Lily Yang, Jack Arbiser, and Colleagues Test New Nanoparticle as Therapy for Advanced Melanoma
An Emory team of researchers from the departments of dermatology and surgery that included co-investigator Lily Yang, MD, PhD, Nancy Panoz Chair of Surgery in Cancer Research, and principal investigator Jack Arbiser, MD, PhD, Thomas J. Lawley Professor of Dermatology, published the results of a study investigating the delivery of a novel agent for melanoma using nanoparticles on March 1 in Scientific Reports.
Dr. Arbiser, Dr. Yang, and colleagues set out to design chemotherapeutic nanoparticles that would target the IGF1R and CD44 protein receptors that are crucial for tumor growth and excessively expressed in most advanced melanomas. They focused on synthesizing a new nanoparticle (NP) that incorporated the organometallic compound Tris(dibenzylideneacetone)dipalladium (Tris DBA-Pd), which Dr.

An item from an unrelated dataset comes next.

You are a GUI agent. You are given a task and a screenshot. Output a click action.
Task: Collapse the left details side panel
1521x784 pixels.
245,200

Arbiser's laboratory had already shown to be an effective combatant of melanoma in preclinical models, with hyaluronic acid (HA), a reliable vehicle in the targeted delivery of anticancer drugs. The group hoped that creating this NP would solve the problem of Tris DBA-Pd's poor solubility, which restricted its effectiveness.
The team evaluated the new particles, known as Tris DBA-Pd HANPs, against in vivo xenografts in mice of LM36R, a particularly aggressive form of melanoma that is resistant to the BRAF inhibitors used to treat those melanomas whose growth is aided by mutant BRAF genes — normal BRAF genes send signals inside cells that assist in directing non-harmful cell growth. The mice were separated into four treatment arms, with one group receiving just HANPs, another injections of just Tris DBA-Pd, the third Tris DBA-Pd HANPs, and the fourth Tris DBA-Pd HANPs with IGF1R antibody.

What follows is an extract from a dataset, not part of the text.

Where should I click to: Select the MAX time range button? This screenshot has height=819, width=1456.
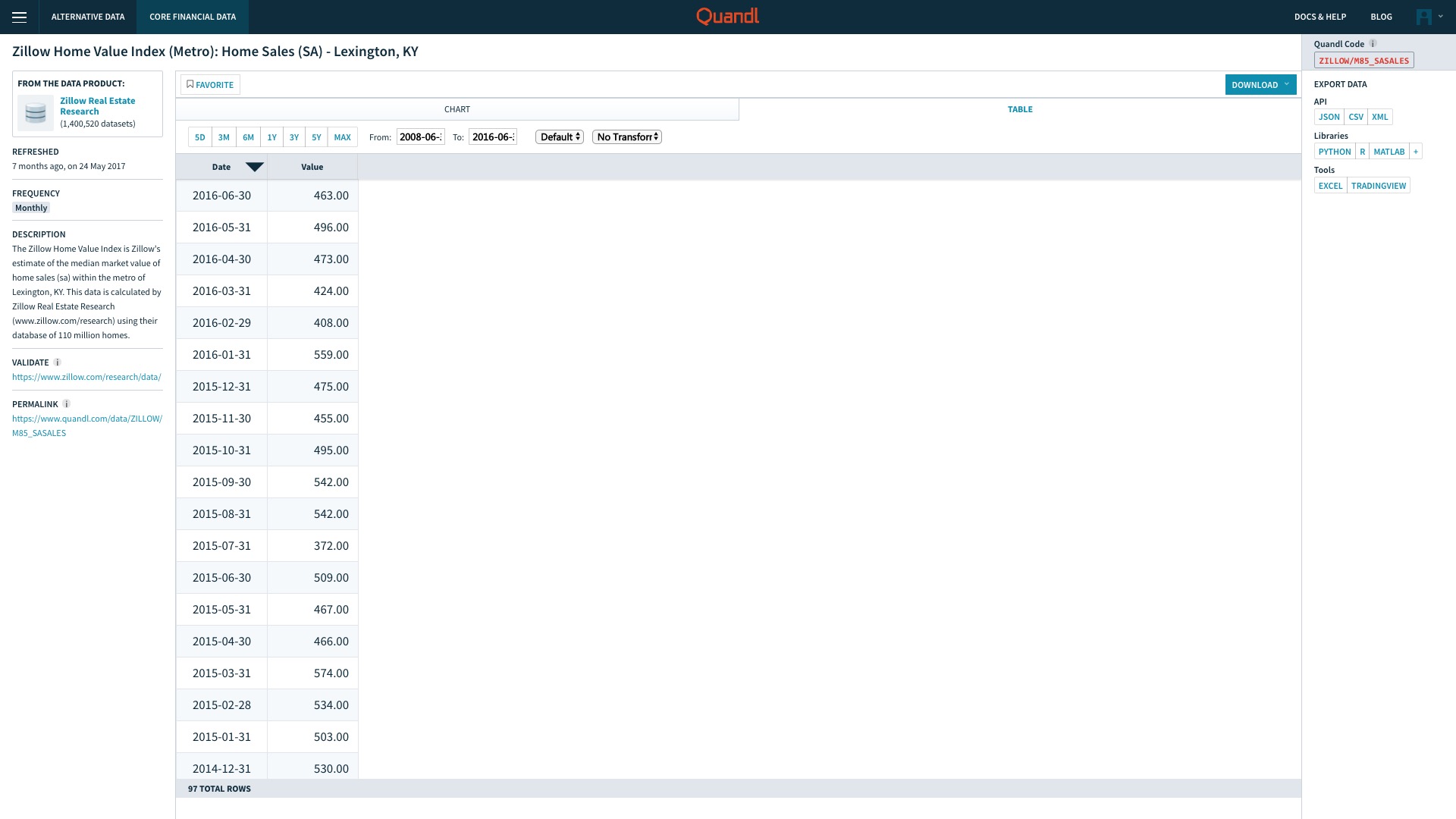342,137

The study found that the Tris DBA-Pd HANP group was the most responsive to treatment and showed the greatest depletion of CD44-positive cells, leading Dr. Yang, Dr. Arbiser, and their co-researchers to conclude that the new NPs were an effective therapy for CD44-positive tumors like melanoma, and further development of these nanoparticles should be pursued.